Many researchers have taken advantage of the high surface area of mesoporous silicas as solid supports for their high catalytic activity. In contrast to using mesoporous silicas simply as an inert support with high surface area, we intend to exploit its unique porous structure as a new 3-D scaffold that, in a way, mimicks the underlying design principle of enzyme active sites. Through multifunctionalization of the mesoporous surface in order to control and tune the density, spatial location/orientation of a variety of moieties, we aim to construct a new generation of catalysts whose selectivity and reactivity are dictated by a series of covalent and non-covalent interactions between the reactants and all the functionalities in the pores, and not by the particular structure of one catalytic group as shown in Figure 6.

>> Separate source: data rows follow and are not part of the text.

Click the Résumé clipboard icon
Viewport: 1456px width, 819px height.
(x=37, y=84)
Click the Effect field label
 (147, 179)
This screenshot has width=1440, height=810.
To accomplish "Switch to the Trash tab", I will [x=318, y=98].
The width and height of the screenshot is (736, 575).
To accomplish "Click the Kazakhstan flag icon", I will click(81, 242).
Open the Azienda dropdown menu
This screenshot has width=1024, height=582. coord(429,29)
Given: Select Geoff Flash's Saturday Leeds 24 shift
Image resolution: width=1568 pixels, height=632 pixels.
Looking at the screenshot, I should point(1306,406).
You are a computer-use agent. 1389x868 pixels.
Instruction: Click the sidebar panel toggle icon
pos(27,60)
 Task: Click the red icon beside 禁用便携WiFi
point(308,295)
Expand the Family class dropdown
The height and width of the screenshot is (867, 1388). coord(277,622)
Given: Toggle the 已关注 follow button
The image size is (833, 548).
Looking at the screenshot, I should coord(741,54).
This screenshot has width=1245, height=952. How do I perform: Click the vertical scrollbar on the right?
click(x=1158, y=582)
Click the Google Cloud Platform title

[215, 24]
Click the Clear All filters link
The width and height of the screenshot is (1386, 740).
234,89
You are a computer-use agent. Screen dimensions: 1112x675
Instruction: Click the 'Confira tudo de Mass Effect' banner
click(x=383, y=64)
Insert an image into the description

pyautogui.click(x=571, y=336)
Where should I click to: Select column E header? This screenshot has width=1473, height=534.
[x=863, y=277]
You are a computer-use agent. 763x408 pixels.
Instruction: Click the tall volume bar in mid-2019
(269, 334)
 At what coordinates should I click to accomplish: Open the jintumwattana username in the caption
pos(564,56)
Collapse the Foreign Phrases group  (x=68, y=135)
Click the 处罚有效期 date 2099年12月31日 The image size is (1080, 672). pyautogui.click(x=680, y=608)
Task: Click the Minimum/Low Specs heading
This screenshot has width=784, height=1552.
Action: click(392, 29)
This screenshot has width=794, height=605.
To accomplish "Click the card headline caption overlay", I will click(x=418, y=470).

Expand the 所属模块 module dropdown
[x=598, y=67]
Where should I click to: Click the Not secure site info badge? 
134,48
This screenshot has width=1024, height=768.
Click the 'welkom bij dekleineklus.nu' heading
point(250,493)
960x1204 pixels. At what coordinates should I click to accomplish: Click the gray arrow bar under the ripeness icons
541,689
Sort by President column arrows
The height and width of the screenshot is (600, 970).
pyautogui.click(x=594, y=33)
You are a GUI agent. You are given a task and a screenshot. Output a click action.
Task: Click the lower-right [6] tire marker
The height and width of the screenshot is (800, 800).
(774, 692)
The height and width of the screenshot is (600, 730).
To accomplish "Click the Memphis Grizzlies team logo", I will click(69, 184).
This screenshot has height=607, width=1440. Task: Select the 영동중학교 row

To this end, we have developed a synthetic strategy that offers the ability to tune the relative ratio of different functional groups without altering the pore and particle morphology of the mesoporous silica. By introducing two organoalkoxysilanes as precursors in our co-condensation reaction, we can utilize one precursor with stronger structure-directing ability to create the desired pore and particle morphology and employ the other for selective immobilization of catalysts. This strategy allows us to generate a series of multi-functionalized mesoporous silicas with control of both morphology and degree of functionalization. As a proof of principle, we have synthesized and reported a series of bifunctionalized MSN-based heterogeneous catalysts for nitroaldol (Henry) reaction. As shown in Figure 6, a common 3-[2-(2-aminoethylamino)ethylamino]propyl (AEP) primary group and three different secondary groups, ureidopropyl (UDP), mercaptopropyl (MP), and allyl (AL) functionalities, were incorporated into these mesoporous silica materials by introducing equal amounts of AEP-trimethoxysilane with UDP-, MP- or AL-trialkoxysilane precursors to the aforementioned co-condensation reaction. The AEP group served as a catalyst and the other secondary groups provided different non-covalent interactions to reactants and thereby controlled the reaction selectivity. By varying the secondary group in these bifunctionalized MSN catalysts, we discovered that the selectivity of a nitroaldol reaction of two competing benzaldehydes reacting with nitromethane could be systematically tuned simply by varying the physicochemical properties of the pore surface-bound secondary groups, i.e. polarity and hydrophobicity (Figure 7).